И еще можно вспомнить о Моисеи, которого я видел в роли царя Эдипа, когда Рейнгардт приезжал в Петербург в 1911 году. О рейнгардтовском Эдипе я подробно говорил в книге "Человек на сцене"; не хочу превращать страницы своих воспоминаний о людях в критические трактаты о постановочных принципах и приемах, но об актере Моисеи скажу здесь. Это было единственное впечатление словесной красоты во всем большом рейнгардтовском театре: может быть, оттого, что он иностранец -- он итальянец еврейского происхождения, -- он особенно внимательно относился к произношению, а может, сказывалось общение с латинской расой, но только его дикция -- настоящий жемчуг. Природные его данные совсем не соответствуют ни царю, ни Эдипу: он мал, он как дитя, гибнущее под ударами судьбы, как тростник гнется под натиском ветра -- без борьбы, без сопротивления. И вспоминается могучий образ Муне-Сюлли: эти страшные вопросы пастуху, еще более страшное ожидание еще более страшных ответов. Какая трагичность! Каждый вопрос -- шаг, приближающий к пропасти, какое нарастание ужаса и что за мрамор в движении! Последний момент -- когда он все узнал: что он убийца своего отца, что он супруг своей матери, когда он обращается к солнечному свету: "Lumiere du jour, je te vois pour ia derniere fois!" Он своим отречением от солнца был сильнее самого солнца и, несмотря на весь порыв страсти, -- все время живое изваяние: даже на лету складки тоги, окутывая голову, повиновались власти невидимого резца. Всего этого нет у мягкого Моисеи, но у него есть много своей личной прелести, которую он выказывает в очень определенно отделанной форме и с очень горячей искренностью. Он был бы хорошим Ипполитом, хотя нет в нем классичности, и он наверное был бы хорошим Федором Иоанновичем. Мы встретились с ним в Петербурге, на ужине, которым граф Валентин Зубов чествовал Рейнгардта в своем Институте истории искусства, и я сильно убеждал его взяться за роль Федора, тем более что есть прекрасный перевод Павловой.

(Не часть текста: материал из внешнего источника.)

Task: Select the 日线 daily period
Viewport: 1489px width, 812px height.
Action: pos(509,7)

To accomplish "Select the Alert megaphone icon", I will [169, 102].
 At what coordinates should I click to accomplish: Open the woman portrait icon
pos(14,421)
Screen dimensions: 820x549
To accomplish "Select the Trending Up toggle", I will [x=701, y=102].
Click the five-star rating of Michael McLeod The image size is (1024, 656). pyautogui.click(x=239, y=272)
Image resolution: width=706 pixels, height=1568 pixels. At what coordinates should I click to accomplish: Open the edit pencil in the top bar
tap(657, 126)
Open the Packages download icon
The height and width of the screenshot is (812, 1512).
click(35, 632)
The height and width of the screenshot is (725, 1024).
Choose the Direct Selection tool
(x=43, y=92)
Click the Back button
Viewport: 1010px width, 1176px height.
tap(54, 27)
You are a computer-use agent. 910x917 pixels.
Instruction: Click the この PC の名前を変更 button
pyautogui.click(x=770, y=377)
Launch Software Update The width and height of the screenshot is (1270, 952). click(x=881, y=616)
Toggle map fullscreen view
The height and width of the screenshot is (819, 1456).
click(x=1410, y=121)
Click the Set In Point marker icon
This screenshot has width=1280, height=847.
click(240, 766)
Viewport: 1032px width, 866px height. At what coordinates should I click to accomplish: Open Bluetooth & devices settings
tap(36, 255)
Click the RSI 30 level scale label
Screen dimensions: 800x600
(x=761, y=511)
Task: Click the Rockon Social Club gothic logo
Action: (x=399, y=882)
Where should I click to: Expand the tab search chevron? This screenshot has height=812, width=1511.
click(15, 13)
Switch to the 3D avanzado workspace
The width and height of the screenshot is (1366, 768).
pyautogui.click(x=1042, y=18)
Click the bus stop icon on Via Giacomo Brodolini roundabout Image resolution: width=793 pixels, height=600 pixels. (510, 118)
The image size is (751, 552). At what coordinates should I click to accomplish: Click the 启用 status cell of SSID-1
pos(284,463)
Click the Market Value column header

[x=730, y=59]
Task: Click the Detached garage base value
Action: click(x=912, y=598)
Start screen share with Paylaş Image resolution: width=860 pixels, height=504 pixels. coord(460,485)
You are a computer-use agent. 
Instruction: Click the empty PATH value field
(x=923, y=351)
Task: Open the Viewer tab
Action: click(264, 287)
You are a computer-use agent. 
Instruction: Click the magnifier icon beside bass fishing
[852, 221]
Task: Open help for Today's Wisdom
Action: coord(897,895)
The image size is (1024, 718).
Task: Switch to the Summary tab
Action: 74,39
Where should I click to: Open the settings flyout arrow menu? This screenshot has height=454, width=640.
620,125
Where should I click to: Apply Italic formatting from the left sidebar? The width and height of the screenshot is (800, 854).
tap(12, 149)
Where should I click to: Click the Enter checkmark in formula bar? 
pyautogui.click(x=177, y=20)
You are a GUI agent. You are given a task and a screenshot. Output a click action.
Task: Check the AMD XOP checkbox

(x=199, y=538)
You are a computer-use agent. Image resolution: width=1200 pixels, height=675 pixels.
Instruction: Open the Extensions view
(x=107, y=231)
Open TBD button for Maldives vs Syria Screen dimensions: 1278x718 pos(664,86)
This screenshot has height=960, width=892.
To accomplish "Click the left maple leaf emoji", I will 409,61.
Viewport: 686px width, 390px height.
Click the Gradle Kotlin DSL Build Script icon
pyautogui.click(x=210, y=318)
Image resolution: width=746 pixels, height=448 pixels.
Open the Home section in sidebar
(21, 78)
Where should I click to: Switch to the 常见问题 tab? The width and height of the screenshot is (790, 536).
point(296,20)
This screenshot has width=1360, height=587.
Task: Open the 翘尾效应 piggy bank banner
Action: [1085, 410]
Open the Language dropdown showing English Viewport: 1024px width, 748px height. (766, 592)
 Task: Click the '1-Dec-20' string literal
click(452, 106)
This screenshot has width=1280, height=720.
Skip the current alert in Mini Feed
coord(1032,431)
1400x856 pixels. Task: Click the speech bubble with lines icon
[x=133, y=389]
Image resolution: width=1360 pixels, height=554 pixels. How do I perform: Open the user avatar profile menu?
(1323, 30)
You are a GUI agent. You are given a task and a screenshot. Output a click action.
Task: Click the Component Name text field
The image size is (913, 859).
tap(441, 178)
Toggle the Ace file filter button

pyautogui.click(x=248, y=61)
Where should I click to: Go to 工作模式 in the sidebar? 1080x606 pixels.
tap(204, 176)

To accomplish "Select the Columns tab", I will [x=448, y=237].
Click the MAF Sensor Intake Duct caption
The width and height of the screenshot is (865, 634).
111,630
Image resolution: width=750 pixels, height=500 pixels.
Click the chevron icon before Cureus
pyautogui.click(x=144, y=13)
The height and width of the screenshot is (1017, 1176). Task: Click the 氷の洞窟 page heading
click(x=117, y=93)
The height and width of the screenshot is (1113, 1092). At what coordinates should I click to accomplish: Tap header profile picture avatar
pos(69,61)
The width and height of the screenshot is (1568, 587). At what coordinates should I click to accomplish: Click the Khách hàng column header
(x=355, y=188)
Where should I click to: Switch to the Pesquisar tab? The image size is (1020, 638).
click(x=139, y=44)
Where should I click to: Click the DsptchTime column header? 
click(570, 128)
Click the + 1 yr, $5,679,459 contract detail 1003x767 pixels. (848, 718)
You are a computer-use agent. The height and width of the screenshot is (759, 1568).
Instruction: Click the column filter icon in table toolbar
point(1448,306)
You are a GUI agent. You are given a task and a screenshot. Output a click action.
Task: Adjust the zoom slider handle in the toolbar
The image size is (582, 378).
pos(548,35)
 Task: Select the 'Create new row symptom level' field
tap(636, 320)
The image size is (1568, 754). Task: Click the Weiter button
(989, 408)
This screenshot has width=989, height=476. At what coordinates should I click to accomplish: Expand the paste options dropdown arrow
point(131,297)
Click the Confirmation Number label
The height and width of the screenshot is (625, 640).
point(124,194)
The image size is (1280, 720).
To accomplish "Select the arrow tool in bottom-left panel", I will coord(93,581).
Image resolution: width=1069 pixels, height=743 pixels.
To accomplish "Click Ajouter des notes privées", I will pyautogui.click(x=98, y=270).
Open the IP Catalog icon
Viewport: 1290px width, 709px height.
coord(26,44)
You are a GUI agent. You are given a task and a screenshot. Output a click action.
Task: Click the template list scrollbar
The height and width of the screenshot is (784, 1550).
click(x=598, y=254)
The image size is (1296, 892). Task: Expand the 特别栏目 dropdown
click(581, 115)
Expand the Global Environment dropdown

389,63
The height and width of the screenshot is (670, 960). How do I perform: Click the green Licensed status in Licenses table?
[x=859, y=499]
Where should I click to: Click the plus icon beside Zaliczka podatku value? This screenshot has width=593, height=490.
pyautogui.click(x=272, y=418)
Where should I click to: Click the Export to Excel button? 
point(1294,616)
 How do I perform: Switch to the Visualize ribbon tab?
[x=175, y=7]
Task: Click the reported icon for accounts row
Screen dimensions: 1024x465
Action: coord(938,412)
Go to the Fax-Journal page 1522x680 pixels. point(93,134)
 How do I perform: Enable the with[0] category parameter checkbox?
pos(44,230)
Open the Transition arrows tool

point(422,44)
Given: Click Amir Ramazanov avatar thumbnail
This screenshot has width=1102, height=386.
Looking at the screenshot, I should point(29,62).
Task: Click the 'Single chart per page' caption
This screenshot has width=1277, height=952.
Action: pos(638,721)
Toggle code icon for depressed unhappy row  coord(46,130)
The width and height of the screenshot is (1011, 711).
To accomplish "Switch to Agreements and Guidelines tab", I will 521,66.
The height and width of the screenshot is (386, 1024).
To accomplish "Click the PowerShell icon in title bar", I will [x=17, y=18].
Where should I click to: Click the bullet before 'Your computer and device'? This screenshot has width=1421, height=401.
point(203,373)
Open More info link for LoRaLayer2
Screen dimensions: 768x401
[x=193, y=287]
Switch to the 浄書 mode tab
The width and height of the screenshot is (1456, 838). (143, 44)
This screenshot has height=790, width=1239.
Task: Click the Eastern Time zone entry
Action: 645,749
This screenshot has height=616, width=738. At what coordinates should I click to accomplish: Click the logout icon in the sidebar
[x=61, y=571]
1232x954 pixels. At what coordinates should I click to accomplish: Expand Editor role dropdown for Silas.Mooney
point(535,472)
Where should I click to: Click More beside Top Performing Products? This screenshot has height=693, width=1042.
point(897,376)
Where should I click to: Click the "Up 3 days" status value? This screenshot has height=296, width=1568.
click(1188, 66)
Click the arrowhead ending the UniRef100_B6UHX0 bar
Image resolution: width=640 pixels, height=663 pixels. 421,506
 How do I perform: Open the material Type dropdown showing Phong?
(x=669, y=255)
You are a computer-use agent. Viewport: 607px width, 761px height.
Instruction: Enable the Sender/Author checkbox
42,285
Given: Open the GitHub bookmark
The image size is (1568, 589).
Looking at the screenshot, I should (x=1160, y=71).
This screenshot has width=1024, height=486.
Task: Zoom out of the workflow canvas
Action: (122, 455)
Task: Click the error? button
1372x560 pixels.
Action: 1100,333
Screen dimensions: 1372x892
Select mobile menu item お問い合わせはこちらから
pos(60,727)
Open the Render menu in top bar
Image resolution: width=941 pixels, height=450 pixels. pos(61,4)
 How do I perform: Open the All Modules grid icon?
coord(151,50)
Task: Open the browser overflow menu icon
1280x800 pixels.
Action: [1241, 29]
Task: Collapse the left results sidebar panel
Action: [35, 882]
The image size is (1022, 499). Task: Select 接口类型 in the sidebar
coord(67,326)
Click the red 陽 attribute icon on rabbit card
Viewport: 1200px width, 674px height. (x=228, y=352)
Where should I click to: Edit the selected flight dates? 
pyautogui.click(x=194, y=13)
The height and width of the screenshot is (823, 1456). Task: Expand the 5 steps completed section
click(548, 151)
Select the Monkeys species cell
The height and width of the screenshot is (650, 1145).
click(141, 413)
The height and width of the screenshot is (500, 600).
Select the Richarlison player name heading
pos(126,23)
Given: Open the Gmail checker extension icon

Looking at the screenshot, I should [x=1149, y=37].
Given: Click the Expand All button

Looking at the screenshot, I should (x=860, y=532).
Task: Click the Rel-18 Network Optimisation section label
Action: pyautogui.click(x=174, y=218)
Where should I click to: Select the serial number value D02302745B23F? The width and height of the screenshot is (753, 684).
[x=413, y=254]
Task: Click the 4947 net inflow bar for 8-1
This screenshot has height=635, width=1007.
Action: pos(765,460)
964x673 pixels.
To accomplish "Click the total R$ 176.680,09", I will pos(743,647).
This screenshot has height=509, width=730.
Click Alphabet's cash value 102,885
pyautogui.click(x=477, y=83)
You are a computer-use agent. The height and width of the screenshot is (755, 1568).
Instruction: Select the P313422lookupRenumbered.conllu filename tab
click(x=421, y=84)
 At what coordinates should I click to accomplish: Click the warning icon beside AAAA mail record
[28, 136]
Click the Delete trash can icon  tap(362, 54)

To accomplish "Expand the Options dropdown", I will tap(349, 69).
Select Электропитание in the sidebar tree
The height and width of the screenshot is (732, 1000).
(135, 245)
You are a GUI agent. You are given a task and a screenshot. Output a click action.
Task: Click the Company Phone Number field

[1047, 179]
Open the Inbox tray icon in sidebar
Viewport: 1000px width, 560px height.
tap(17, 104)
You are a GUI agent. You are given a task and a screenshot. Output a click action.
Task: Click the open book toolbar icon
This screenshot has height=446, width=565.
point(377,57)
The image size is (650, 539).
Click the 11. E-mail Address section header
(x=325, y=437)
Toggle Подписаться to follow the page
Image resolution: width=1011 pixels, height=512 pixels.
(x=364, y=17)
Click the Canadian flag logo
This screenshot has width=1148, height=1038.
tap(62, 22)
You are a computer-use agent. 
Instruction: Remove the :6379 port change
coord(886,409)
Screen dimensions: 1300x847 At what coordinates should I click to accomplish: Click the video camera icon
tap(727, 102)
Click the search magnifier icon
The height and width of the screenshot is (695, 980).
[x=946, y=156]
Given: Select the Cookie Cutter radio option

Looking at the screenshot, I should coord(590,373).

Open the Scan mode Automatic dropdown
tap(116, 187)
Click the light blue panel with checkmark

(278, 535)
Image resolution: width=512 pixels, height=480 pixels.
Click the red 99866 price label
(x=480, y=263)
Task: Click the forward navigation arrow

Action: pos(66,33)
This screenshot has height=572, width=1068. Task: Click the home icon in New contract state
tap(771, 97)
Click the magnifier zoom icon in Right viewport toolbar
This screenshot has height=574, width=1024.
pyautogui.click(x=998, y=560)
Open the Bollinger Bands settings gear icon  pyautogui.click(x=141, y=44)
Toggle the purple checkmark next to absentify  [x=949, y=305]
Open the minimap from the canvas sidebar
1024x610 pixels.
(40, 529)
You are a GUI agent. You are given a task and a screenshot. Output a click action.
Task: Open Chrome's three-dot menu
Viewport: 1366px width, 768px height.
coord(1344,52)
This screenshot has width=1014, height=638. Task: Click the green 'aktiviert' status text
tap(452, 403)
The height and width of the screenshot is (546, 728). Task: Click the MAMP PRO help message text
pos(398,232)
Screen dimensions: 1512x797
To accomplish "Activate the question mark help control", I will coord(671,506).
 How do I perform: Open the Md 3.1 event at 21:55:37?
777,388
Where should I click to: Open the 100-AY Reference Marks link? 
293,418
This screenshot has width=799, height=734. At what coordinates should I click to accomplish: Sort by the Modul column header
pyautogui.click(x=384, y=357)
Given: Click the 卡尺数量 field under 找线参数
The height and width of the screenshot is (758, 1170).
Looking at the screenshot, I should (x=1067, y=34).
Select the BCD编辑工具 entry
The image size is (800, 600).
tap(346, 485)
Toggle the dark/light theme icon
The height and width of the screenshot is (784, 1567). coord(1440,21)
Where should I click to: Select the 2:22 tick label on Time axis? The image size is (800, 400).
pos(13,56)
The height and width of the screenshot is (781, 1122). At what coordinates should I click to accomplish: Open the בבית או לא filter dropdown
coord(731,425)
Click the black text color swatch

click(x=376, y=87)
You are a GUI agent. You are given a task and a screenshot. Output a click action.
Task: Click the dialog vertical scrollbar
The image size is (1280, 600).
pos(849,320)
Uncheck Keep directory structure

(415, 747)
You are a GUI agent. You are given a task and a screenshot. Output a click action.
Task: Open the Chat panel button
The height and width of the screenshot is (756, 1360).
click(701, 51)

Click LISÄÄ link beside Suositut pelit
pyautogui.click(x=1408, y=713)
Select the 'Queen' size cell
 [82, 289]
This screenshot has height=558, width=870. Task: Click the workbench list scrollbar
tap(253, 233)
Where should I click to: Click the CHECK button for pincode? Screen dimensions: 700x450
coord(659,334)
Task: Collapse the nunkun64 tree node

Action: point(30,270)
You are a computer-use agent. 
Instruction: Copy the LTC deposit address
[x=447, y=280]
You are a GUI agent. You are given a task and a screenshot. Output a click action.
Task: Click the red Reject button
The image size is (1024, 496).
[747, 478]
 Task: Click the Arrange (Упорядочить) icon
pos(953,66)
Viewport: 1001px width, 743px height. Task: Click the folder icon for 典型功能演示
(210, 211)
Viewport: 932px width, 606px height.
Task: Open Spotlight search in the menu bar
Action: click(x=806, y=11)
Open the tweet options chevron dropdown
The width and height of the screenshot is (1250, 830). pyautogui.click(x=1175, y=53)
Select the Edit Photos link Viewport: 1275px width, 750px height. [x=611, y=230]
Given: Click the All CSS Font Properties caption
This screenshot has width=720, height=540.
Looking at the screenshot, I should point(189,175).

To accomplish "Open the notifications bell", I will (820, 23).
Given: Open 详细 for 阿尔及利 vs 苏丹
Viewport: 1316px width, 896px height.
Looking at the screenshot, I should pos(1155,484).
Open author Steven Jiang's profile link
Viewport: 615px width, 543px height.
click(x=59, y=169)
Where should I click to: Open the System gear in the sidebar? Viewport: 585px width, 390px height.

О Рейнгардте опять-таки подробно писал все в той же книге. Здесь упомяну о замечательном его изобретении. Ему удалось осуществить самое, казалось бы, неосуществимое: он дал на сцене небо, глубину воздуха, бесконечность дали. В сущности, все что хотите можно изобразить на сцене при некоторой уступчивости воображения; одно до сих пор было невозможно -- изобразить ничто, le neant, das Nichts. И этого достиг Рейнгардт. Незабываемо впечатление, когда под свист ветра поднимается занавес над первой картиной "Гамлета". Эта терраса Эльсинорского замка, обыкновенно окруженная стенами и бойницами, рисующимися на фоне задней декорации, которая изображает дальние части замка, деревья, горы, ночное небо, -- здесь окаймлена низким парапетом, вырезывающимся на фоне, который ничего не изображает: это просто ночь, бездонная лунная ночь, небесная твердь; это тот лунный свет, на который смотреть холодно, который все собой заливает, который съедает далекие, высокие звезды. Этот эффект дали небесной повторяется и при дневном свете и при закате солнца.